Pneus : le rechapage revient au premier plan
Une dernière mesure de la feuille de route pour l’économie circulaire concerne cette fois directement les flottes : le gouvernement envisage, sur la base d’une étude à finaliser d’ici 2019, de s’engager à faire appel à des pneus rechapés ou rechapables pour les flottes des véhicules lourds des services de l’État, de leurs opérateurs et des collectivités. Cette obligation devrait relancer l’intérêt pour les pneus rechapés dont le marché est en difficulté depuis 2013, notamment en raison des importations de pneus mono-vie en provenance d’Asie.

Du côté de la valorisation et du recyclage des pneus, la France a battu un record en 2017 selon le rapport de l’Observatoire des pneumatiques usagés, publié par l’Ademe. « La quantité de pneus traités est en hausse pour la première fois depuis 2014 et a atteint son niveau le plus élevé en tonnage », note l’observatoire. 496 326 t ont été traitées, soit + 14,7 % par rapport à 2016. « Cette importante augmentation peut s’expliquer par le traitement en 2017 des pneus stockés par Aliapur en 2016 suite aux problèmes rencontrés avec l’export des containers de pneus usagés sur le territoire marocain, rappelle l’observatoire. L’ouverture d’une filière de traitement en Turquie en 2017 contribue aussi à ce mouvement. »

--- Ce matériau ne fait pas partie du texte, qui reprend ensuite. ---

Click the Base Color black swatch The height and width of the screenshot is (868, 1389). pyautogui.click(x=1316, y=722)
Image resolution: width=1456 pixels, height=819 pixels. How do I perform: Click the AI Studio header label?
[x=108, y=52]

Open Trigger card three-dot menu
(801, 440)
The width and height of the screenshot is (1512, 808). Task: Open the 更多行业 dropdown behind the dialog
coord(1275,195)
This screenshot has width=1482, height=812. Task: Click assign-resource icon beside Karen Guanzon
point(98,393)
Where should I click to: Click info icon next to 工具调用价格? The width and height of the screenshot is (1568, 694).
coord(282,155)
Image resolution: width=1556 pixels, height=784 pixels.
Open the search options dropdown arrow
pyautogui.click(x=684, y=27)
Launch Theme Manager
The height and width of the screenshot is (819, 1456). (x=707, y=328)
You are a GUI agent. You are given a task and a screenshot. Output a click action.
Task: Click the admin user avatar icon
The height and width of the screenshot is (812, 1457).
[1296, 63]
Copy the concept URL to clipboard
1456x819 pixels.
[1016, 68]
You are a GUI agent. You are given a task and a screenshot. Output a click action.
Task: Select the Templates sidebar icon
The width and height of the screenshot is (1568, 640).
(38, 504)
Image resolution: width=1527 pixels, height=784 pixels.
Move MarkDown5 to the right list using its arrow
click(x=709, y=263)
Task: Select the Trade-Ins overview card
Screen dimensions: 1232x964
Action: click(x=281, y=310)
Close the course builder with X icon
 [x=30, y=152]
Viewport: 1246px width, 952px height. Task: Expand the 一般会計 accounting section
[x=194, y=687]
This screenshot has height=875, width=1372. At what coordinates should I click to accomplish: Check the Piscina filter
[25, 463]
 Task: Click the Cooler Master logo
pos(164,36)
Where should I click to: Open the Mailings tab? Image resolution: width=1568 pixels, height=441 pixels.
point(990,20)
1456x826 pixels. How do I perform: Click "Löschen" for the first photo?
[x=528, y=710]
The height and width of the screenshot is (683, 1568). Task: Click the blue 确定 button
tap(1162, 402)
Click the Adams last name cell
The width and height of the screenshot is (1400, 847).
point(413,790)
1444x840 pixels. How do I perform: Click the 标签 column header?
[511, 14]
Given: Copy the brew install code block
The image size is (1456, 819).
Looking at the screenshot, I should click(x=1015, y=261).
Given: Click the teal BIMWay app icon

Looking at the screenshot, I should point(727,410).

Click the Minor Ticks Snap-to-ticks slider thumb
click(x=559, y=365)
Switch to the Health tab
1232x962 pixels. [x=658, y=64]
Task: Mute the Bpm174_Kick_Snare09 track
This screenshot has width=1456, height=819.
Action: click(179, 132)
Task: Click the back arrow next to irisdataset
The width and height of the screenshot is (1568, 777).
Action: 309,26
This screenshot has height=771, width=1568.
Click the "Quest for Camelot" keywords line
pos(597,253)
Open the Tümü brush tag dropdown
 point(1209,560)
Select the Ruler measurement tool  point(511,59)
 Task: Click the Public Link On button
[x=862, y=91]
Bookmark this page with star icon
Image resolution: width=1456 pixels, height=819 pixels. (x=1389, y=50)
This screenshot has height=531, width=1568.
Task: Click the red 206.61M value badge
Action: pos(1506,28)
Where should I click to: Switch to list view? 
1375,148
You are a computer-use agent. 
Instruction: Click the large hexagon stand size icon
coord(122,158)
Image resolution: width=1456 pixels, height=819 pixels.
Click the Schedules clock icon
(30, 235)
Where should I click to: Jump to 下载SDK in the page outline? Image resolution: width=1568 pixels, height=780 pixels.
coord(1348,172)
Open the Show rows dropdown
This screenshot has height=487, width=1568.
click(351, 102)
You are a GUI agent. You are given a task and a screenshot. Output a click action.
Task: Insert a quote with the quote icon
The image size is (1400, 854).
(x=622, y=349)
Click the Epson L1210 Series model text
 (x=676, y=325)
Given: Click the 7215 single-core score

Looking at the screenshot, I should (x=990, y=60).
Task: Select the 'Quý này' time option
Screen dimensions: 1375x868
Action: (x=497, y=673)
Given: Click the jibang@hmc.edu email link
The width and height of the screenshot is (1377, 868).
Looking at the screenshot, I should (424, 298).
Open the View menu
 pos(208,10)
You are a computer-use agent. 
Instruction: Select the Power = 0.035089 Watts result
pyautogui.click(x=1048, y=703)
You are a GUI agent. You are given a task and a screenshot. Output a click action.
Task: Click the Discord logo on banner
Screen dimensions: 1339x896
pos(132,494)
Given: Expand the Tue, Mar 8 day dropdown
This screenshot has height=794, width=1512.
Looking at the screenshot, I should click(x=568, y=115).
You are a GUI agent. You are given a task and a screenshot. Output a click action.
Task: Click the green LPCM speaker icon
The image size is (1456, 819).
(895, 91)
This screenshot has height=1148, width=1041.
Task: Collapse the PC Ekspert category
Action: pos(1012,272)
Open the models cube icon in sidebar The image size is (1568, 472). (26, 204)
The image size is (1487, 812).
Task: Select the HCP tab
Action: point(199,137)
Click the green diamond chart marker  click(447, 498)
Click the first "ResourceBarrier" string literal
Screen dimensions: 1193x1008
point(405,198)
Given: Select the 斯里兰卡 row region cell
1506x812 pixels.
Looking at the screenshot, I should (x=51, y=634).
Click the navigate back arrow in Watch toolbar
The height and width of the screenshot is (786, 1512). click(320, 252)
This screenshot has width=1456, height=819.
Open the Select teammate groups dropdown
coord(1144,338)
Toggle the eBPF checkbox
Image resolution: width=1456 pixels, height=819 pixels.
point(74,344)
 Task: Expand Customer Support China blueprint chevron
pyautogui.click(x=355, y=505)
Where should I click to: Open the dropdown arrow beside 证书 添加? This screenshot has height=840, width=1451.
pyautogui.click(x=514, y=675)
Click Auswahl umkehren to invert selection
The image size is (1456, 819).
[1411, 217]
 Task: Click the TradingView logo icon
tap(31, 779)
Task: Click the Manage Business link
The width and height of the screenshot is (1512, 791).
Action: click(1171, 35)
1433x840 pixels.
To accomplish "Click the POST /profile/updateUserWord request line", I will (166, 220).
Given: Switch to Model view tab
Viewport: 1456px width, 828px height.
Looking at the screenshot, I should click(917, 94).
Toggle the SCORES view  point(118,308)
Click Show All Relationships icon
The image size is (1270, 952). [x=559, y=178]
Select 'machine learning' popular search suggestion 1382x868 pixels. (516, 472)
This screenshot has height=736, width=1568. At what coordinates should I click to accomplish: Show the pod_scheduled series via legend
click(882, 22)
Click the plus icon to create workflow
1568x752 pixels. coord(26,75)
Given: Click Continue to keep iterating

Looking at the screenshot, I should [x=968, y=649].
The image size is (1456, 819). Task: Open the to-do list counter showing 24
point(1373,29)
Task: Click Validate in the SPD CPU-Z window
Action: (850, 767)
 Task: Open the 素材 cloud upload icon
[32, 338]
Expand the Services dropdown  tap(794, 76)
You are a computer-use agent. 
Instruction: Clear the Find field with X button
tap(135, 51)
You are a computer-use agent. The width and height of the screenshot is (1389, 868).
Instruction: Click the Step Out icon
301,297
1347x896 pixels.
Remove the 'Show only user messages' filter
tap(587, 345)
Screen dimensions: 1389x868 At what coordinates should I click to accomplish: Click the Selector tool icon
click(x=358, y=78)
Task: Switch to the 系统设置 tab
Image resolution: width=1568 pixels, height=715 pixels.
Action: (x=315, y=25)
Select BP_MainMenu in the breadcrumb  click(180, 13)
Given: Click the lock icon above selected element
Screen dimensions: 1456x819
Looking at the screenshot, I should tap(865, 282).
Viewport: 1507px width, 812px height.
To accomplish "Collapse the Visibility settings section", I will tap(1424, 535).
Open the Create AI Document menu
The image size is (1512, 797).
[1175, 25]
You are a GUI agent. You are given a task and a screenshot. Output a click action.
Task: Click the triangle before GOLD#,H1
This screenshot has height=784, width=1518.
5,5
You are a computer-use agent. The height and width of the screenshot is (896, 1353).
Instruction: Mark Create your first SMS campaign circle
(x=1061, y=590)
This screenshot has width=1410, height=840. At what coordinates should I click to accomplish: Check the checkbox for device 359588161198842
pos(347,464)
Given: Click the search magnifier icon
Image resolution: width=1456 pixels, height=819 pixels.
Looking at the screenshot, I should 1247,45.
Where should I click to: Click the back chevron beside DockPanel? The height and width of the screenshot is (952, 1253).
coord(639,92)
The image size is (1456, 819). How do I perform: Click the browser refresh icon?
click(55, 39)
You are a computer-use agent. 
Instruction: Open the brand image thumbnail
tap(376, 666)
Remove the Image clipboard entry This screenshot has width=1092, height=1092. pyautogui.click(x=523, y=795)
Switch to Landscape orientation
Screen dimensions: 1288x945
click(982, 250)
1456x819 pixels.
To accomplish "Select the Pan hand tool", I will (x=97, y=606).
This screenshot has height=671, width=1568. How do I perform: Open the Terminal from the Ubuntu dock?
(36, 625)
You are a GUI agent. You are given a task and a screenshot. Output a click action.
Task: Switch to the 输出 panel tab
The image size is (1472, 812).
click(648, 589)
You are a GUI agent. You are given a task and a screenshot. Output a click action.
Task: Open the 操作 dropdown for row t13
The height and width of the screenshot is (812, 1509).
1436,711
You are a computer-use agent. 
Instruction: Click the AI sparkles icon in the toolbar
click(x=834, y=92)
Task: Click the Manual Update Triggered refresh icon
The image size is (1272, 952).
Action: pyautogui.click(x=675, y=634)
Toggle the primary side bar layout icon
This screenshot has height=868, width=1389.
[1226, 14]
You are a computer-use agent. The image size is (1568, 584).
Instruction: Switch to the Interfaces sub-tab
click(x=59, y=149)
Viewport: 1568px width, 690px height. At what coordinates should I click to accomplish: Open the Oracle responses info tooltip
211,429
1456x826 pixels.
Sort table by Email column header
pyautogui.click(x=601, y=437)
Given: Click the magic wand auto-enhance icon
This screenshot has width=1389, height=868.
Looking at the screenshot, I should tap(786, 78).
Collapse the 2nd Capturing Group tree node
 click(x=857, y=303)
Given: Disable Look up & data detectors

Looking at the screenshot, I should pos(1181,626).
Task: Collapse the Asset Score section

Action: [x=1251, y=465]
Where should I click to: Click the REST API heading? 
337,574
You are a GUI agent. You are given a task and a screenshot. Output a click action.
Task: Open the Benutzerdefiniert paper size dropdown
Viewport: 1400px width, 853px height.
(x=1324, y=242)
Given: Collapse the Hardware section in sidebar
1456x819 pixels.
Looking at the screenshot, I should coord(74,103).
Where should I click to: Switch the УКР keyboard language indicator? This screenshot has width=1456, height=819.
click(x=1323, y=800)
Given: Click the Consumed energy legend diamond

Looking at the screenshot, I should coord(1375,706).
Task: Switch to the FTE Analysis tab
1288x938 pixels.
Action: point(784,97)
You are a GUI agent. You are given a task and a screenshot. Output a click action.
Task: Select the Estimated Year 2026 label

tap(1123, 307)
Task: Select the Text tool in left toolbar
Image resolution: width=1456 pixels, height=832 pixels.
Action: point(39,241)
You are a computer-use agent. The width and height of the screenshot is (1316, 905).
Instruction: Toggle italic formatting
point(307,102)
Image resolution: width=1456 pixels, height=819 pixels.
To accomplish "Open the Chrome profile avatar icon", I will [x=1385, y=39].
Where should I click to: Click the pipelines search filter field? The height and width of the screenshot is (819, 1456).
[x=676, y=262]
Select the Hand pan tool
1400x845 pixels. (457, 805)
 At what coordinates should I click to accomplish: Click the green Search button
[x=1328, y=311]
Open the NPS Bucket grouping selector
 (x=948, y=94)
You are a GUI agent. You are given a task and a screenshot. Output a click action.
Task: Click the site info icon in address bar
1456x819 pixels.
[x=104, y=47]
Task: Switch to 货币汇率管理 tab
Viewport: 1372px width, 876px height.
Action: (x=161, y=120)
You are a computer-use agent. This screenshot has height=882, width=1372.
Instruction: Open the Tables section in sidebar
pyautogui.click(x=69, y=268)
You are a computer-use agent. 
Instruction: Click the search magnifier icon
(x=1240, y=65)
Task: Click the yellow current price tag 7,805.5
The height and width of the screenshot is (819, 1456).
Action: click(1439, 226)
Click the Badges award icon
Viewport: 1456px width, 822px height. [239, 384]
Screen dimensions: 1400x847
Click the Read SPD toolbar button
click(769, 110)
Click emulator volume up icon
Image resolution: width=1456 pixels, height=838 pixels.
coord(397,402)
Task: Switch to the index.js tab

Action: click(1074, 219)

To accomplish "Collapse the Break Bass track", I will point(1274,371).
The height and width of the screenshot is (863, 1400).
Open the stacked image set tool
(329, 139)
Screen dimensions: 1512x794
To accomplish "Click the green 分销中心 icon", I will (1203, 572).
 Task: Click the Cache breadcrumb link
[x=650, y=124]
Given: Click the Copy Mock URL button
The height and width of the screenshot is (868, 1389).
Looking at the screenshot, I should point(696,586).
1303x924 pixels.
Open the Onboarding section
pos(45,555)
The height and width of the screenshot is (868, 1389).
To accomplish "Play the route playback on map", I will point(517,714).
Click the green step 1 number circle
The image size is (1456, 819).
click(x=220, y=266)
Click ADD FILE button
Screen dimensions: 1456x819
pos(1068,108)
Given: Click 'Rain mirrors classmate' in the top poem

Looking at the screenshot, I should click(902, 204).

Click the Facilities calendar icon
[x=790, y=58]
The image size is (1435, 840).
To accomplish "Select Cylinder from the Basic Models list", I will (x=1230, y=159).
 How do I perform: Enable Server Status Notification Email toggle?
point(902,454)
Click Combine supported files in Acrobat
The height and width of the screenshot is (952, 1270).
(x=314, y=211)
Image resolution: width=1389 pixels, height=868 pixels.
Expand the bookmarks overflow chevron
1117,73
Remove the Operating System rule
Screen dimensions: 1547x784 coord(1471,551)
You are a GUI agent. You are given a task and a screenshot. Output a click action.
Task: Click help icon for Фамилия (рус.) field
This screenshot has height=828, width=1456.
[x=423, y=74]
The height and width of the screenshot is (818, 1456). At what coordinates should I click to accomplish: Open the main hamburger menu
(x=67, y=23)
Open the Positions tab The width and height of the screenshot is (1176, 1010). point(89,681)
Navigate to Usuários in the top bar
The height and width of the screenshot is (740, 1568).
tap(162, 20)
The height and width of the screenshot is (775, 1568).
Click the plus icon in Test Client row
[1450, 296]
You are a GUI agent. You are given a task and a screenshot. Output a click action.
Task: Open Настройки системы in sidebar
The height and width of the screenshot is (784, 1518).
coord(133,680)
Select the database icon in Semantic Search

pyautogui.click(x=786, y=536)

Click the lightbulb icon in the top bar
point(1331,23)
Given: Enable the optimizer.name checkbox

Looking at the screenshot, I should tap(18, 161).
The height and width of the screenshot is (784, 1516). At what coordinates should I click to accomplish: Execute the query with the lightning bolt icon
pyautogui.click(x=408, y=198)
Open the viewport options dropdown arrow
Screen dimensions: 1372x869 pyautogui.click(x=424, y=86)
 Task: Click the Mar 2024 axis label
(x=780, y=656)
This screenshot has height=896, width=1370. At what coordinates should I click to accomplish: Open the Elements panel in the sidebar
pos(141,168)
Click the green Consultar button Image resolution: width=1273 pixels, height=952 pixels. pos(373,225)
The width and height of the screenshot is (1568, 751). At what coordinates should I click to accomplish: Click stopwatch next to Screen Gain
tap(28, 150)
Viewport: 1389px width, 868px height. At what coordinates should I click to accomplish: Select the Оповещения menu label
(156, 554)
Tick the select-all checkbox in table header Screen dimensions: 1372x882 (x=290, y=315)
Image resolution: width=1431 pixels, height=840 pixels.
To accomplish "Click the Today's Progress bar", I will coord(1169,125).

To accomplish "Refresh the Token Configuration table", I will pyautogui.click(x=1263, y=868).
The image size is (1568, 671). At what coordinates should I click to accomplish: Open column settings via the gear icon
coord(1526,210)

En revanche, seules 461 223 t de pneus ont été collectées en 2017, en baisse de 3,7 % par rapport à 2016. Le taux de collecte global est ainsi passé de 99 % à 92 % entre 2016 et 2017. Preuve s’il en est que les efforts pour transformer les déchets en ressources ne doivent jamais se relâcher. Reste maintenant à savoir quand et comment la feuille de route de l’État sera concrètement déclinée.